“Akıl” konusunda içinde yaşadığımız çağda konuşmak zorlaşmıştır. Bu zorluğun sebebi, meselenin çetrefilli olmasından öte konuşan taraf(tar)ların manipülatif yaklaşımları ile meselenin birden “aklı iptal etmek” ya da “akla sonsuz yetki vermek” arasında kilitlenmesidir. Bu durumda akıl üzerine geliştirilen yargılar ve tartışmalarda temkinli cümleler kurmak gerekmektedir.
Yargıların önemli boyutlarından birisi dinde akli muhakemeye yer olmadığıdır. Bu teze göre, din zaten sahip olduğu dogmalar etrafında insanı çerçevelediği ve belirlediği için mü’minlerinden düşünmesini yani akletmesini istemez; sadece itaat etmesini ister. Ezber haline gelen ve sürekli tedavüle sokulan bu yargıyı bizzat dinlerin teolojileri bile yanlışlamaktadır. Söz gelimi; tarihsel süreçte bugüne kadar İslam’da kelam, fıkıh, tasavvuf, hadis ve tefsir söz konusu olduğunda aklın nasıl işletildiği daha iyi anlaşılır.
Din ile akıl arasındaki gerilimi ve buna dair söylemleri pekiştiren modern zamanlardır.

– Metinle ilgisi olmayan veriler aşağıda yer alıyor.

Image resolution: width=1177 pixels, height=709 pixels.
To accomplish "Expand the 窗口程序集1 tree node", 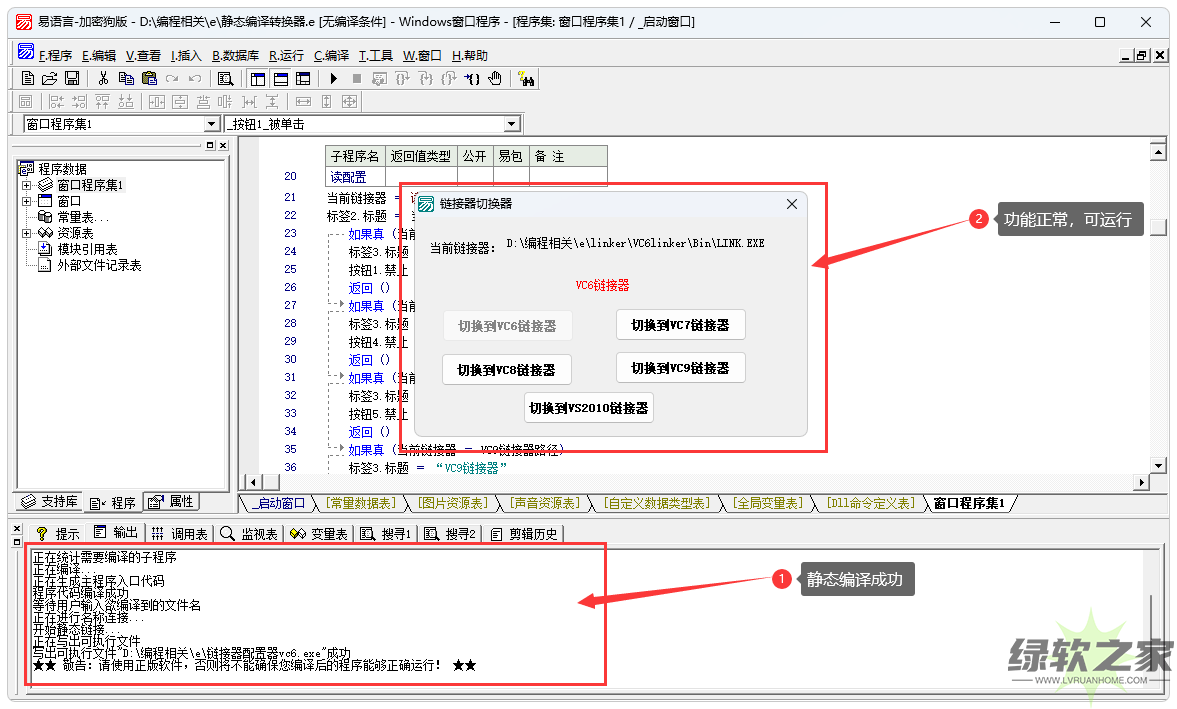I will 26,185.

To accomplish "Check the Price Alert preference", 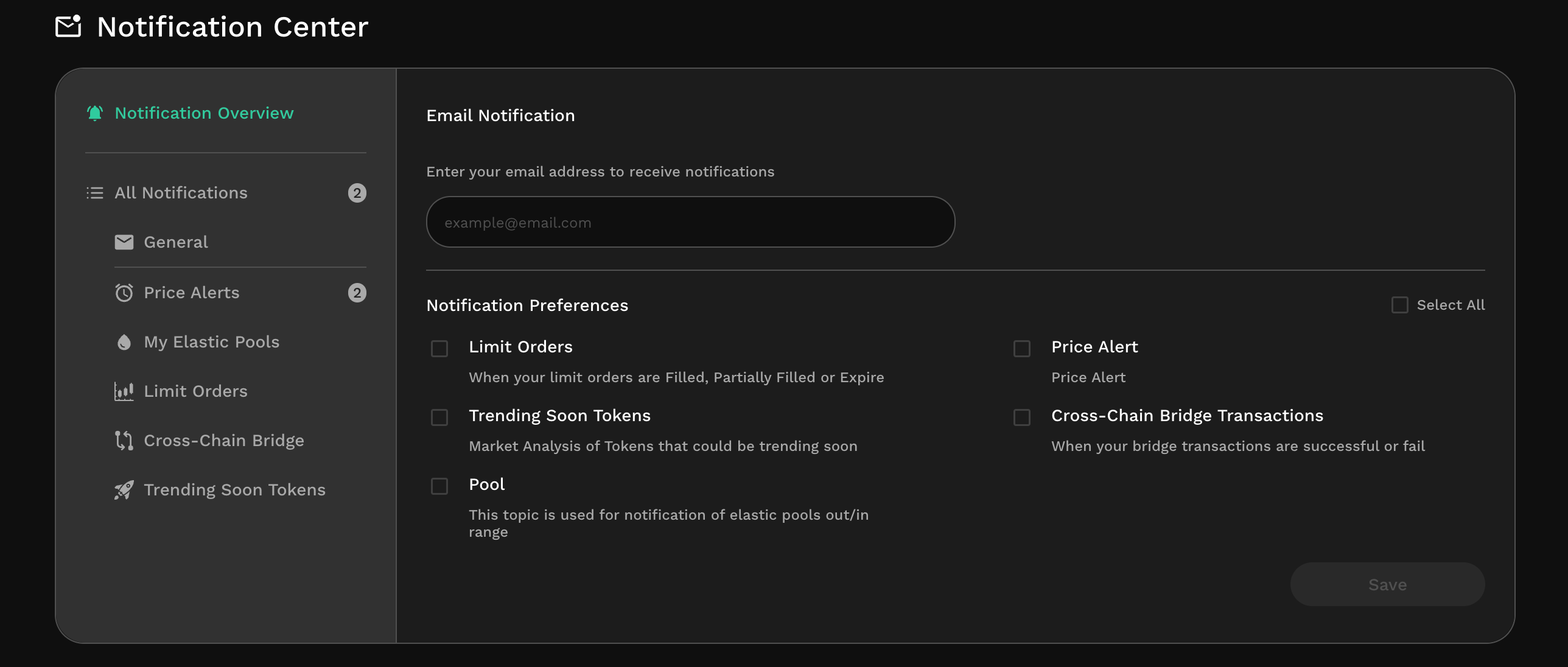I will (x=1022, y=349).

Modern düşünce akla kendi özgül ağırlığının ötesinde bir işlev yüklerken, ondan hakikati bütünüyle ortaya koymasını beklemiştir. Modern düşüncede “akla” dair yüklemelerde şu temel problemlerin altını çizmeliyiz.

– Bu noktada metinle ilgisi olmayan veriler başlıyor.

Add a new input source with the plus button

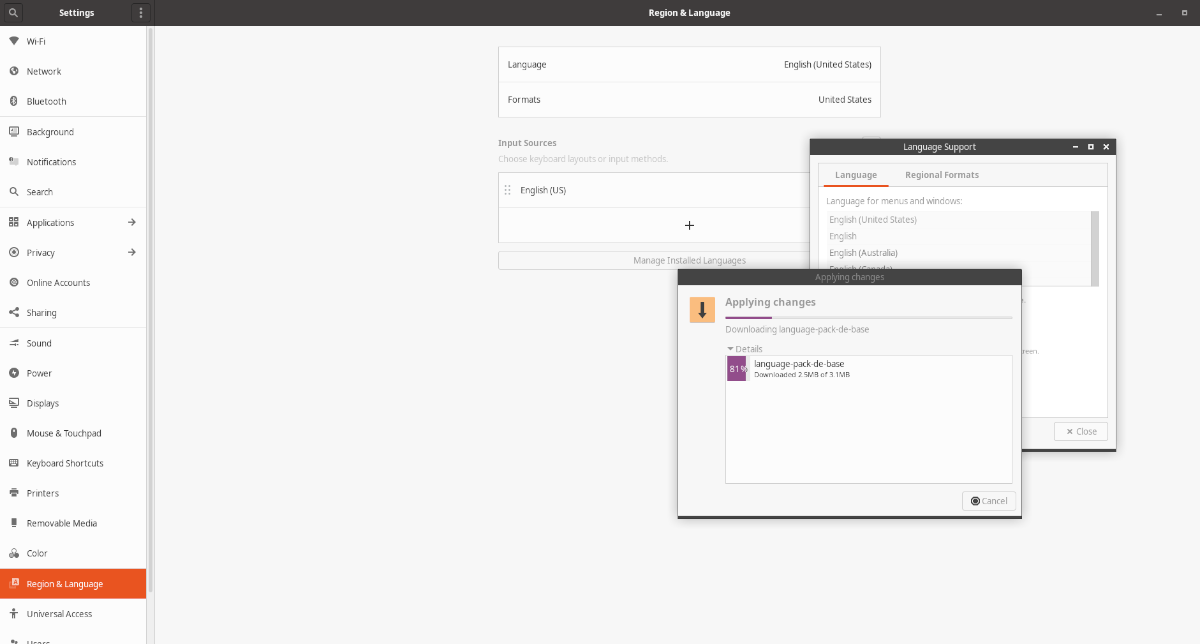(689, 225)
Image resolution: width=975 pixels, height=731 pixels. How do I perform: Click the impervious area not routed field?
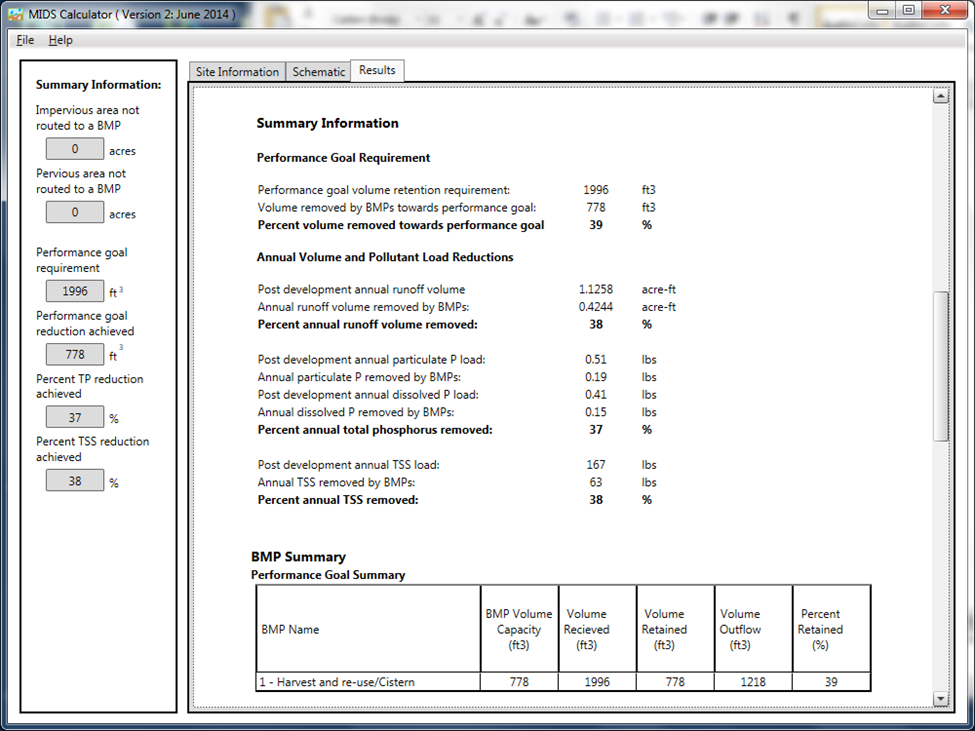(75, 150)
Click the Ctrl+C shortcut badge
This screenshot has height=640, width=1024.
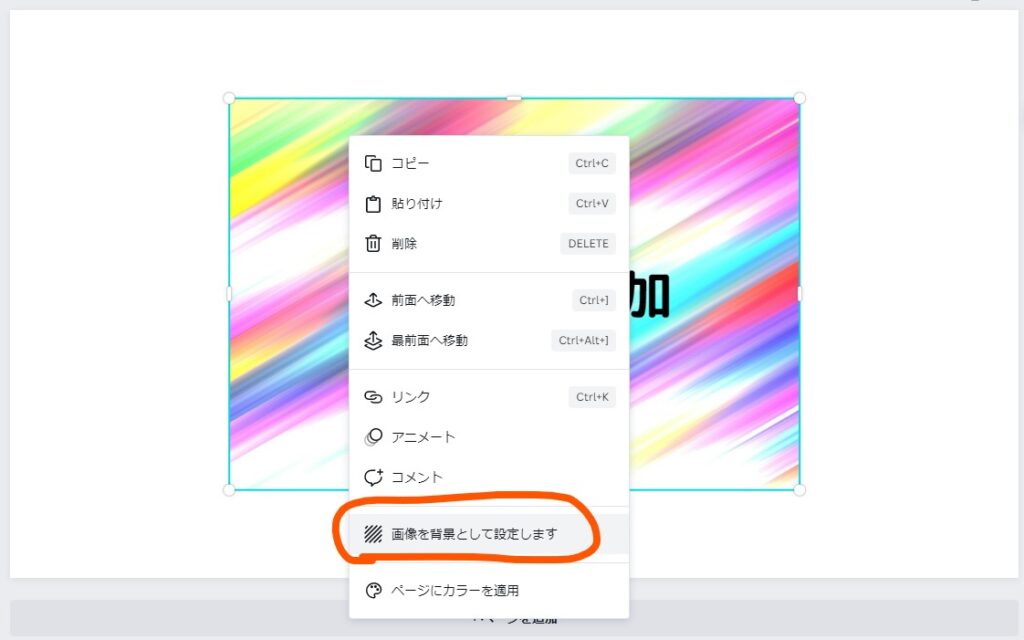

Birincisi, akıl işleyen objektif bir mekanizma olarak varsayılmıştır. Buna göre akıl, bir ucundan malzemeleri verilince diğer ucundan kesin sonuçlara bizi ulaştıran bir mekanizmadır. Halbuki aklın rasyonalize etme potansiyeli belirli referanslara bağlı olarak da çalışmaktadır. Bunun anlamı, aklın sürekli bir ideoloji ya da dini rasyonalize etmesi değildir; aynı zamanda kavram, ilişki ve anlamları mantık kuralları çerçevesinde sorgulaması ve analiz etmesidir.